Laila Gohar on How to Make an Edible Centerpiece

This month, she’s introducing her first major project under her own name. Gohar World is a line of home décor pieces created with her sister, the painter Nadia Gohar, 32. It’s something they’d discussed for years, but that didn’t quite start materializing until the pandemic, when Laila’s events-based work largely came to a standstill. Available only online for now, Gohar World is launching with about 40 items — more than half of which were produced in Egypt — including table linens, glassware and wearables for both people and food: There is a bib for adults, and a lace bonnet for a tomato.

“In the same way that you dress yourself, we think that you can dress your food,” says Gohar, whose expansion into housewares will also include product collaborations with Hay and Byredo, coming later this year. It’s the next evolution in a career that has always been difficult for her to define. “I actually hate when people call me a ‘food artist,’” she says. Sometimes she corrects it and other times she lets it go, but the phrase generally makes her roll her eyes. “I’m not an artist that makes commercial work that gets sold at a gallery, and I’m not a chef in the traditional sense. I don’t work in a restaurant or associate with a restaurant. I’m somewhere in between, so I understand why people say that about me. But something about it feels pretentious and makes me uncomfortable.”

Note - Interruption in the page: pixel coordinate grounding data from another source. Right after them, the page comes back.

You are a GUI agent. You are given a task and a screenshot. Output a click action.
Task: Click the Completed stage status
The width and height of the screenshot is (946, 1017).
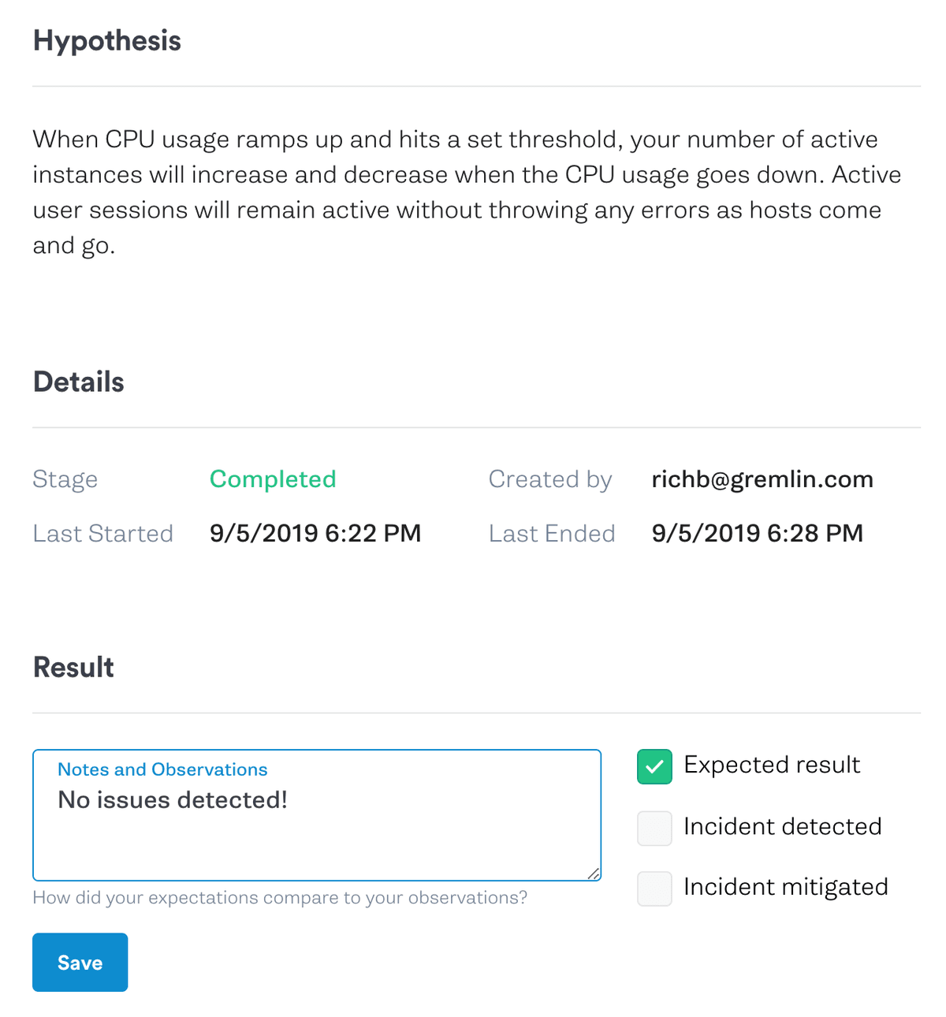(273, 479)
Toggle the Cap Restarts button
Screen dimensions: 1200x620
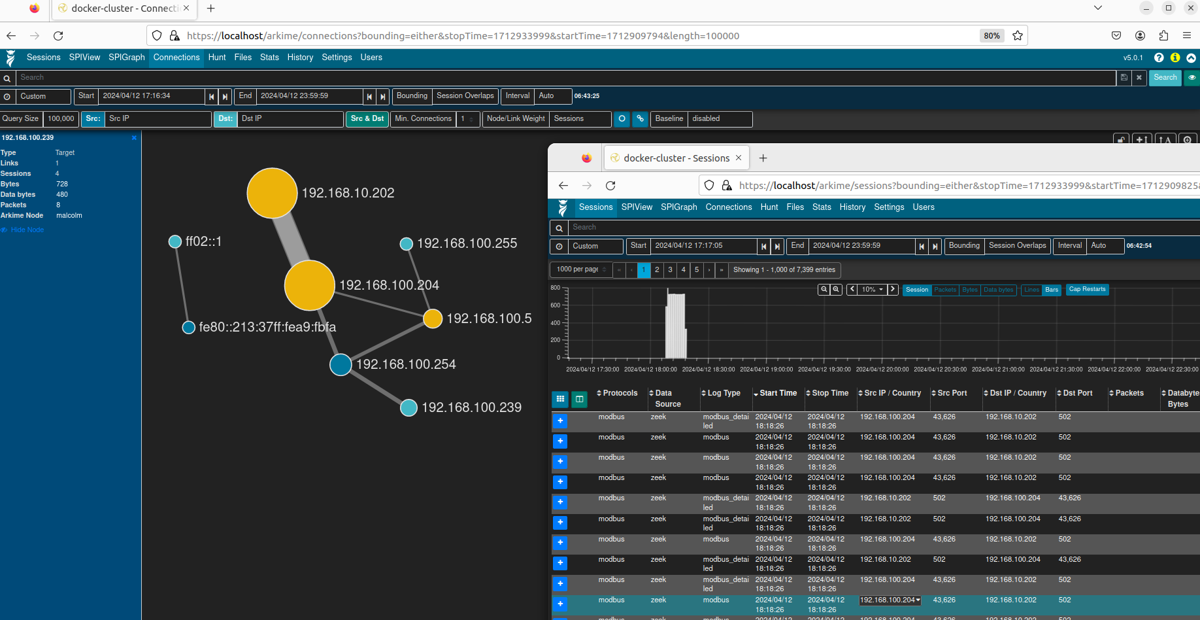[x=1087, y=290]
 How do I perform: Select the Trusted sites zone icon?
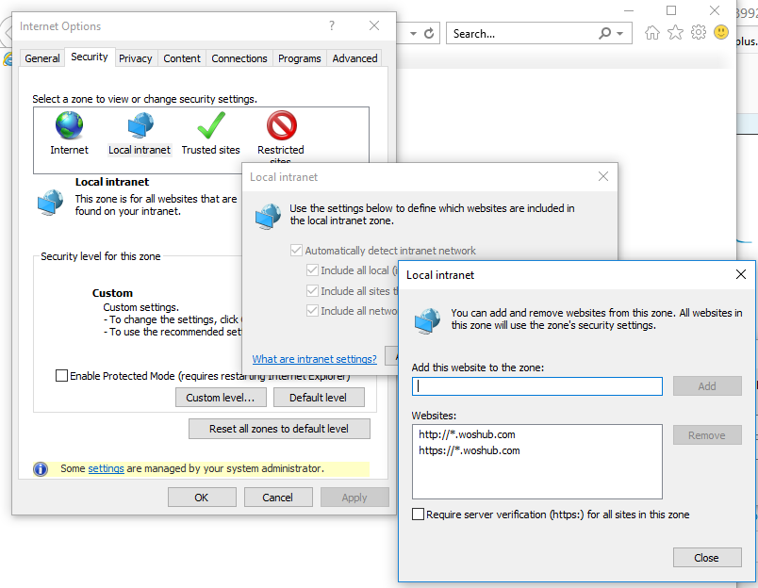[209, 123]
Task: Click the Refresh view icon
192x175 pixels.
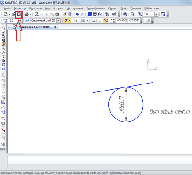Action: point(163,14)
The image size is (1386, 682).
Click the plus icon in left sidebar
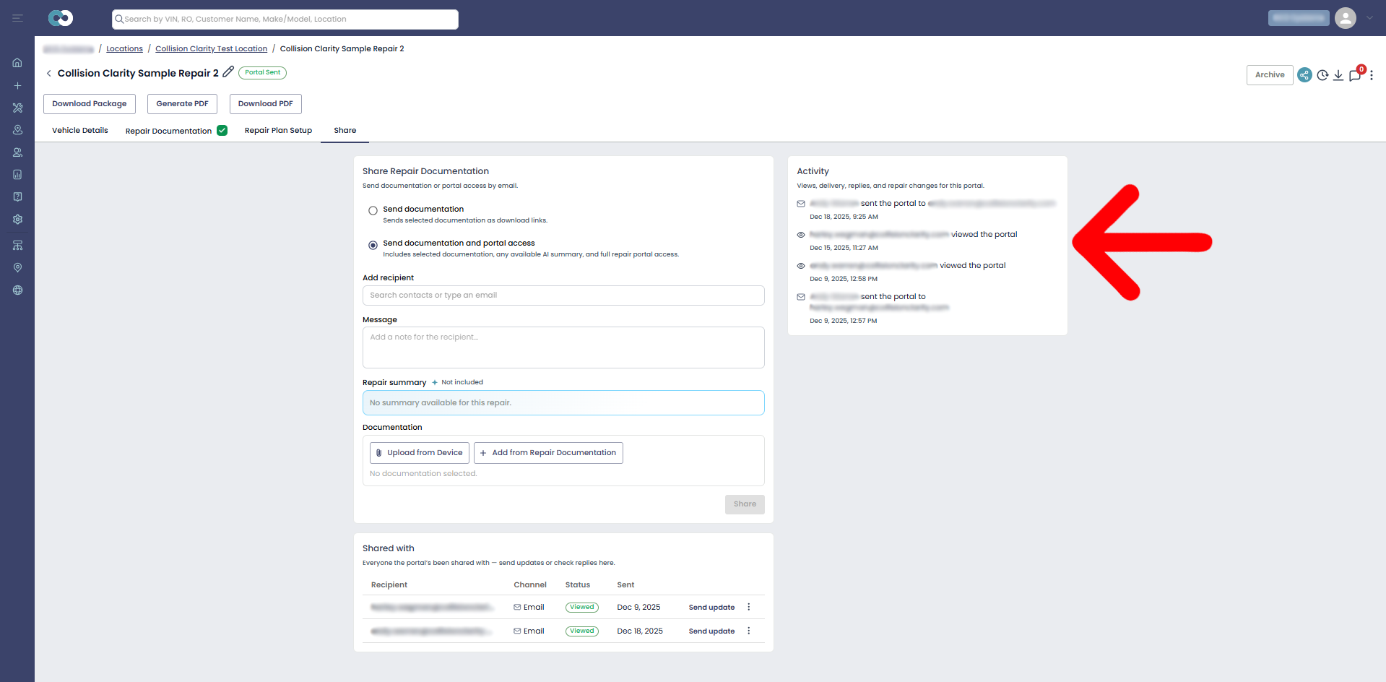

For a long time, she found it difficult to define herself at all. And this, too, is what makes her feel a bit like that koi fish jelly. “Eventually, I learned to accept the fact that I don’t fit in,” she says, “and that’s part of what makes me stand out.”

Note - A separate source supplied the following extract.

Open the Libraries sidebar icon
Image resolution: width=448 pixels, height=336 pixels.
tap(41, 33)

The surreal centerpiece is deceptively easy to make, Gohar insists. She has made versions of the fish a number of times, including once for her friend Simone Rocha. Sometimes, she uses butter instead of jelly. And, though she works primarily from her studio in Manhattan’s Two Bridges neighborhood, the dish is simple enough to whip up in her smaller home kitchen on the Upper West Side, where she’s lived since February with her boyfriend, the chef Ignacio Mattos of the restaurants Altro Paradiso, Lodi and Estela. It’s the kind of dish that guests consider impressive but home cooks find daunting, she says. “They’re like, ‘Oh, I could never do that. That looks crazy.’ But actually it requires very few ingredients.”